Vasos de agua para soñar (Verres d’eau pour rêver) est ma proposition pour l’espace du nouveau travail d’Antonio Fernández Lera, Mátame-abrázame (Tue-moi-embrasse-moi), Madrid, 2001. Il s’agit d’un nombre variable de tables de nuit disposées à l’envers le long des murs et qui paraissent flotter. Chaque table de nuit est différente. Chaque table a une lampe allumée, un livre et un verre. L’œuvre vient d’un souvenir d’enfance : je ne m’endormais jamais avant que ma mère entre dans ma chambre avec un verre d’eau et le dépose sur la table de nuit.

Ces deux installations sont venues comme quelque chose de complémentaire et parallèle aux œuvres, jamais comme un emballage logique, quelque chose qui se dégage littéralement de la lecture des textes. Lorsque je lis une œuvre et connais les directions du travail des créateurs et interprètes (qui ici incluent mouvement, danse, textes, films, musiques...), j’essaie de me transformer en un lecteur de la pièce (un de plus), un lecteur privilégié qui peut montrer publiquement ce que cette pièce lui a suggéré.

Ce matériel est employé comme espace scénique de l’œuvre. Parfois les acteurs se mélangent physiquement avec mon matériel et parfois c’est seulement une présence, quelque chose qui génère une ambiance unique pour cette pièce.

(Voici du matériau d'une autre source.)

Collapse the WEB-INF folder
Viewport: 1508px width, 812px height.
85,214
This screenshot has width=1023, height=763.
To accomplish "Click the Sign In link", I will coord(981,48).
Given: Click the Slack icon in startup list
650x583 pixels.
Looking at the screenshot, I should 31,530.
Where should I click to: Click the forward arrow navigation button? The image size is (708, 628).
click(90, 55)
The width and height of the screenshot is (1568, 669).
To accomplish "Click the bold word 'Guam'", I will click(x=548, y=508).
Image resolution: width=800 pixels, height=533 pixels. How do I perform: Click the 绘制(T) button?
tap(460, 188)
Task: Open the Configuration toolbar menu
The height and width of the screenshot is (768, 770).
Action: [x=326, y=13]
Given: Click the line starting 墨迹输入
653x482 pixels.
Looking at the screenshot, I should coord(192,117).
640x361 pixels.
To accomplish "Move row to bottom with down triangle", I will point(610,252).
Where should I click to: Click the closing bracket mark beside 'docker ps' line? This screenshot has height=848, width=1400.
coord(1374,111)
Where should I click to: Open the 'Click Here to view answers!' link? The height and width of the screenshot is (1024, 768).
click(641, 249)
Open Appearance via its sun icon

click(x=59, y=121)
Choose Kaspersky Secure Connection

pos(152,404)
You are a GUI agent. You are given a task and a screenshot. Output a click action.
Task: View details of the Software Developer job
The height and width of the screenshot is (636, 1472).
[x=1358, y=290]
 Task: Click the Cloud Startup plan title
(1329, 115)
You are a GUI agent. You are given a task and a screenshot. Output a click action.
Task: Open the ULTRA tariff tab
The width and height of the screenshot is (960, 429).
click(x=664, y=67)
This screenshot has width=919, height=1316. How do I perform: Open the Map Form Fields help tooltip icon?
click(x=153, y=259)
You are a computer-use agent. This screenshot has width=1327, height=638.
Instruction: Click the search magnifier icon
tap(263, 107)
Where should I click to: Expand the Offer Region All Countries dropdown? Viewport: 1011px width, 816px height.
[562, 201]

Ces installations scéniques n’ont pas la prétention de vivre libres, en dehors des œuvres pour lesquelles elles ont été créées. C’est pourquoi cette exposition à Bruxelles est particulièrement émouvante pour moi, vu que j’abandonne mes objets scéniques en un lieu qui n’est pas un théâtre, où il n’y a ni acteurs, ni danseurs qui justifient leur validité. Ici, ces tables de nuit, ces matelas de lumière doivent transmettre quelque chose par eux-mêmes. Et pour moi, c’est très stimulant de garder cet espoir.